I know that sounds harsh and as if I’ve written them off. But I feel for this generation. They did get the fuzzy end of the revolutionary lollipop after all. They were born into the hardship of the Special Period, just missing the halcyon Eastern Bloc boom, when you could take your honey out for dinner and dancing on the average salary. The emotional, exuberant revolutionary hey day when the entire country put their backs and minds into creating a more just, equitable society was also before their time. To boot, their lives were proscribed by all kinds of dubious innovations like ‘emerging teachers’, the camello, and reggaetón (see note 2).

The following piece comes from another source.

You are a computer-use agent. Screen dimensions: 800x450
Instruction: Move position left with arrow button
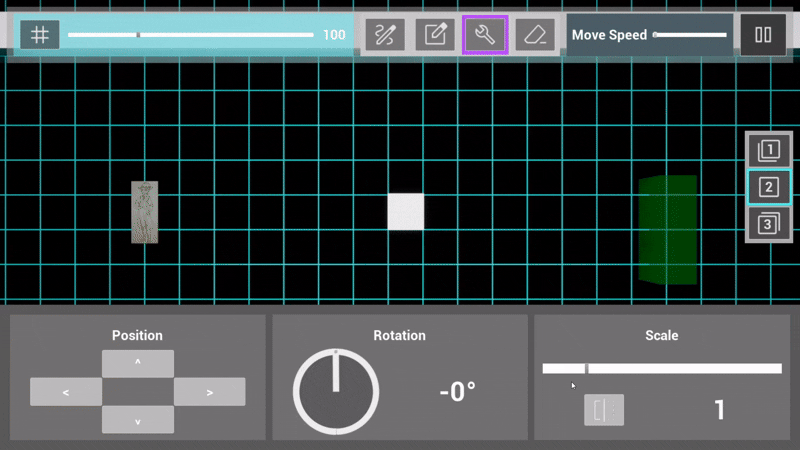click(66, 392)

But there have been positive changes in their lifetimes, too, and when I ask them about the relaxation of restrictions on private property and enterprise or the very public push for full integration of LGBT Cubans into society for instance, they say ‘too little, too late’ or cite non-causal factors for such strides. Many didn’t participate in the national debates that generated these changes, nor have they read or heard Raul’s speeches specifically dealing with these issues – and even thornier ones like travel and the meager salary problem.

When I point out that not all change is good and ask if they’re prepared to take the good with the bad, they say yes – reflexively. Change for the sake of change is their position. And it leaves me wondering what they believe in; I’m coming to think that even if they know, they aren’t prepared to fight for it.

On the whole, my 40-something friends are nostalgic for the late 80s and agree much has changed since then – for good and not so. Back then, you couldn’t even dream of procuring an exit permit to travel abroad (a restriction the majority believes should be lifted, though this involves complexities not everyone is willing or able to recognize). And they praise recent changes, though often such praise isn’t forthcoming without prompting. It makes their resignation doubly troubling – they have the historical context of how great this country was and the maturity to take the longer view (see note 3) but still they want out. When I ask these friends what they would change, they mention freedom to travel (something my own country doesn’t extend its own citizens – another thing we share in common) and less bureaucracy. Some say they want Liberty, capital L.

Mercurial, that liberty thing. Do they realize tyranny comes in many flavors? And that consumer capitalism, powered by its ‘save yourself if you can’ underpinnings, is among the most bitter?  And if you can’t save yourself? Tough luck.

For many, the choice is reduced to resignation or emigration. Neither of which will deliver the liberty or change they so desire, I’m afraid. To be clear: I wholeheartedly support my friends working towards leaving; after all, I did it myself, I left my country and I can leave this one too when I want to. But I miss them something awful once they’re gone.

To the resigned, I say – if you’re going to stick around, stick up for what you believe in. A better Cuba.

Notes

1. OK, so maybe that’s a little crass. Cubans know better than anyone how hard life is here and generally have a genuine desire to help out those back home. Still, doubt creeps in when I learn about the rent-a-bling businesses in southern Florida which lease chunky gold-plated watches, chains thick enough to moor a boat, and rings for every finger to Cubans returning to the island. These doubts are reinforced when I turn sad watching family ruptures at the airport and friends say: ‘that’s all a show, muchacha. Take it with a grain of salt.’

2. This program trained massive amounts of teachers in the minimum amount of time. The idea was to improve the teacher to student ratio, which took a nosedive as older, more experienced teachers retired – often to offer private, complimentary classes to those students who could afford them. More often than not, these emerging teachers weren’t much older than their charges and depended on videotapes and other teaching aides to compensate for their lack of experience. By all accounts, it wasn’t a good approach. Camellos were double-humped hulks pulled by big rig cabs that held over 300 passengers when packed. You still see them in the provinces, but they’ve been phased out in Havana. If you don’t know what reggaetón is, I envy you.

3. Difficulty in taking the long view is not just limited to Cuban youth, I’ve found.